| AIM OF THE EXERCISE |
Beginning with the first line of the material, set down each line exactly as written, up to and including the line with "1183x649 pixels.".

| SOURCE DATA |

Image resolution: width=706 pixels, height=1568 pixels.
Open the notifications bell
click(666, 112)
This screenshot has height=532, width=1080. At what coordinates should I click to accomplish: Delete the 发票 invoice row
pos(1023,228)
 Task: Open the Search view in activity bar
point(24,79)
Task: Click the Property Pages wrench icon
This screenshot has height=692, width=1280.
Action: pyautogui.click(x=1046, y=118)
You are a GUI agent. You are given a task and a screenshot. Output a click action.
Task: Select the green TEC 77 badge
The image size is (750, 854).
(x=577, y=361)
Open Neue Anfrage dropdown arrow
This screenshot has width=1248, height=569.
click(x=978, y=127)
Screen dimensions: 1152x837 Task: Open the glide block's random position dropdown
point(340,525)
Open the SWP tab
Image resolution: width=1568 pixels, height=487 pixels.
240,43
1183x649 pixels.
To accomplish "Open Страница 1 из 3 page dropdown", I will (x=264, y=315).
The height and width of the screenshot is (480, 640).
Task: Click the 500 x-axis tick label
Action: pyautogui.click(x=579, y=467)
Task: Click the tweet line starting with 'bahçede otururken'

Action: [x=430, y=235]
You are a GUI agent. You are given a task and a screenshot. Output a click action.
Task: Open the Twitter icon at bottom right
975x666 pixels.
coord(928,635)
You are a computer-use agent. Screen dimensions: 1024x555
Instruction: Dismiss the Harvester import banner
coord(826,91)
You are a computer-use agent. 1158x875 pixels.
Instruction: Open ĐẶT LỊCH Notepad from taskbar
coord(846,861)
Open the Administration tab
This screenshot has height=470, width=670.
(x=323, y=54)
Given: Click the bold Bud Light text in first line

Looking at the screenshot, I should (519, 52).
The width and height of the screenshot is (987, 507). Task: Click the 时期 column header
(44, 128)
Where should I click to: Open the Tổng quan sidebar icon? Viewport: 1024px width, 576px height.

| OUTPUT OF THE EXERCISE |
Image resolution: width=706 pixels, height=1568 pixels.
Open the notifications bell
click(666, 112)
This screenshot has height=532, width=1080. At what coordinates should I click to accomplish: Delete the 发票 invoice row
pos(1023,228)
 Task: Open the Search view in activity bar
point(24,79)
Task: Click the Property Pages wrench icon
This screenshot has height=692, width=1280.
Action: pyautogui.click(x=1046, y=118)
You are a GUI agent. You are given a task and a screenshot. Output a click action.
Task: Select the green TEC 77 badge
The image size is (750, 854).
(x=577, y=361)
Open Neue Anfrage dropdown arrow
This screenshot has width=1248, height=569.
click(x=978, y=127)
Screen dimensions: 1152x837 Task: Open the glide block's random position dropdown
point(340,525)
Open the SWP tab
Image resolution: width=1568 pixels, height=487 pixels.
240,43
1183x649 pixels.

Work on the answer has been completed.